[SELECTED EXTRACT — start]
Following the September 11, 2001 terrorist attacks, Riyadh enlisted Qorvis Group, a Publicis subsidiary, in the hope of countering accusations that the kingdom turned a blind eye to – or even promoted – terrorism. Between March and September 2002, the Royal Embassy of Saudi Arabia reportedly paid Qorvis $14.7 million to run a PR blitz targeting American media consumers. As part of the campaign, Qorvis employed a litany of dubious tactics, including running pro-Saudi ads under the name of an activist group, Alliance for Peace and Justice. Tellingly, the FBI raided the company’s offices in 2004, after Qorvis was suspected of running afoul of foreign lobbying laws.

Between 2010 and 2015, Qorvis is believed to have received millions of dollars to continue to whitewash the kingdom’s image in the United States. The accelerated airbrushing came just as the Saudis launched its devastating war against Yemen. In fact, Qorvis created an entire website – operationrenewalofhope.com – to promote the Saudi-led war in Yemen, according to the Intercept.

The firm has also successfully planted Riyadh-friendly stories in major US publications, including a 2016 op-ed by Saudi Foreign Minister Adel al-Jubeir, which was published by Newsweek. The headline bravely bellowed: “The Saudis are fighting terrorism, don’t believe otherwise.”

All of this is rather extraordinary, considering that NewsGuard bills itself as an app that helps news consumers determine “if a website is trying to get it right or instead has a hidden agenda or knowingly publishes falsehoods or propaganda.”

Social media users quickly seized on the story, pointing out the multiple levels of irony and humor.

“I wondered why their slogan was ‘behead those who we say peddle fake news,'” one Twitter user joked.

Still, NewsGuard’s co-founder Steven Brill has insisted that Qorvis and its parent company have no control over the app.

“Publicis has nothing to do with the content or operations of NewsGuard and has a small stake in the company,” Brill told Breitbart.
[SELECTED EXTRACT — finish]
[EXTRACTED DATA — start]
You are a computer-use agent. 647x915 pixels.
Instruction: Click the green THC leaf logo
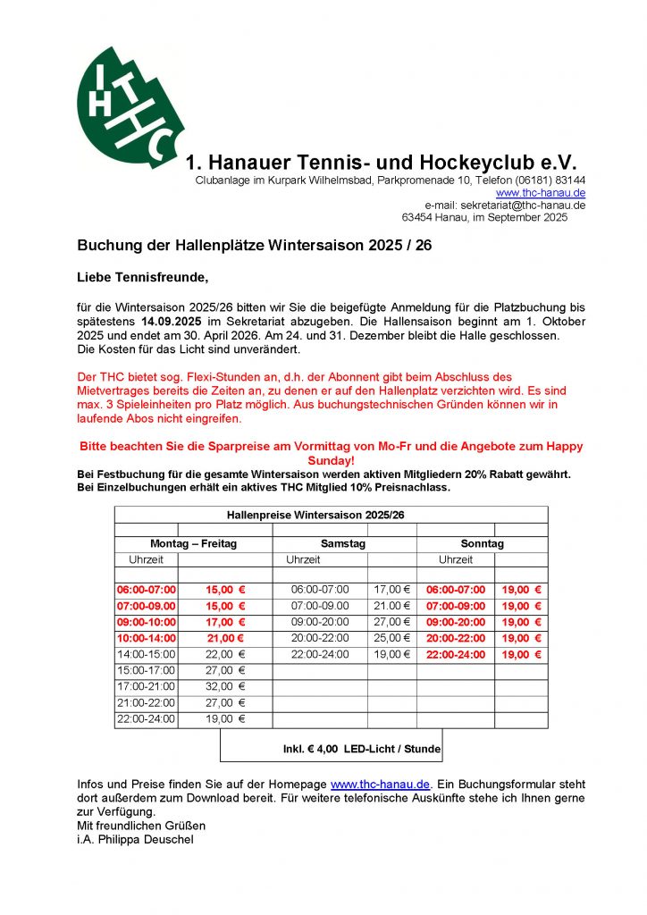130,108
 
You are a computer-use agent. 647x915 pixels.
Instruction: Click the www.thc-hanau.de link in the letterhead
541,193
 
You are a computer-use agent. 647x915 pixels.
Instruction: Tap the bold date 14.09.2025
[EXTRACTED DATA — finish]
**LIST OF TASKS**
[A] According to the excerpt about Qorvis, how much did the Royal Embassy of Saudi Arabia reportedly pay Qorvis between March and September 2002?
[B] Write out the excerpt about Qorvis from "The firm has" up to and including "irony and humor.".
[C] For each statement, answer yes or no on whether it agrees with the excerpt about Qorvis, and quote the deciding words: (i) The FBI raided Qorvis's offices in 2004; (ii) the 2016 op-ed by Adel al-Jubeir was published by the Washington Post; (iii) Steven Brill said Publicis holds a majority stake in NewsGuard.

**RESPONSES BY ITEM NUMBER**
[A] $14.7 million

[B]
The firm has also successfully planted Riyadh-friendly stories in major US publications, including a 2016 op-ed by Saudi Foreign Minister Adel al-Jubeir, which was published by Newsweek. The headline bravely bellowed: “The Saudis are fighting terrorism, don’t believe otherwise.”

All of this is rather extraordinary, considering that NewsGuard bills itself as an app that helps news consumers determine “if a website is trying to get it right or instead has a hidden agenda or knowingly publishes falsehoods or propaganda.”

Social media users quickly seized on the story, pointing out the multiple levels of irony and humor.

[C]
(i) Yes: "the FBI raided the company’s offices in 2004"
(ii) No: "which was published by Newsweek"
(iii) No: "has a small stake in the company"